CHI’23 put 49% of papers through R&R, and all except 150 of those resubmitted. 60% of resubmitted papers were then accepted in round 2. This was a lot of work for authors and required a lot of reviewing workload for papers that were not then accepted (particularly those around the borderline). ACs also reported that the 2023 threshold rule of ‘any reviewer declaring R&R’ took power of decision away from the role of the AC. For 2024, we will use the threshold that a paper will be put through to R&R if any AC recommends it. 1ACs can make a judgment in relation to the reviews provided, and both ACs can also discuss the recommendation between them if needed.
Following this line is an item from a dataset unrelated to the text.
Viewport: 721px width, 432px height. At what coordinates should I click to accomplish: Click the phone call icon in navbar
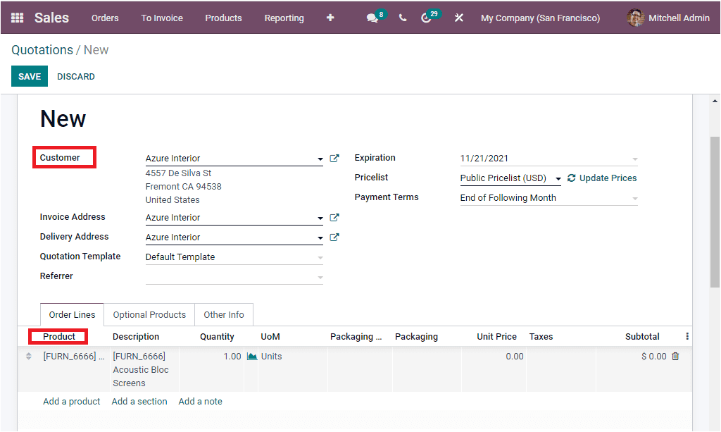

  • Considering CHI’23’s data, changing the threshold to any AC recommending R&R (instead of any reviewer) would bring the percentage of papers to 42% from 49%. In practice, looking more computationally, this would affect approximately 150 submissions where in 2023 a reviewer gave an R&R but no AC made this recommendation.
  • This will reduce the expectation of authors to revise papers that are unlikely to be accepted, as well as reduce the overall workload on the reviewer pool.
  • This threshold will be re-evaluated after CHI’24.

Timeline pain points

  • Feedback was almost unanimous that the period of finding reviewers and for reviewers to produce a review was too short in CHI’23. This has been increased for 2024 by a week.
  • Similarly, feedback was that despite trying to avoid the common December holidays in many parts of the world, the timing was too tight to wrap up final reviews and recommend decisions prior to the virtual PC Meeting. An additional week has been added, pushing decisions back by one week, in comparison to 2023.

Other changes

  • The Quick Reject process has been removed (now that R&R allows for significant changes to papers), but the remit of the Desk Reject criteria has been slightly expanded. This reduces the task load prior to review requests being released, allowing us to create that additional week in the review process.
  • Best Practice recommendations and expectations have been revised for both Accessibility and Inclusivity.
  • We have altered the language around ‘Rigor’ to ‘Research Quality’ such that rigor is less likely to be confused for just experimental rigor. Research Quality should reflect what is expected in different disciplines across the CHI community.
  • We plan to introduce greater oversight of review quality and recommended review length guidance for all reviewers in order to redress the few (but not insignificant) number of times that authors receive short and inadequate reviews.
  • In conjunction with the TPCs, we plan to update the policy and guidance around anonymisation, and the use of tools like ChatGPT in submissions.

With these changes, we hope that the process is even smoother and more manageable, as we strive to maintain a high quality process and reasonable workload expectation on our community. More details will be available in the Call for Papers, which will be available on the CHI website soon.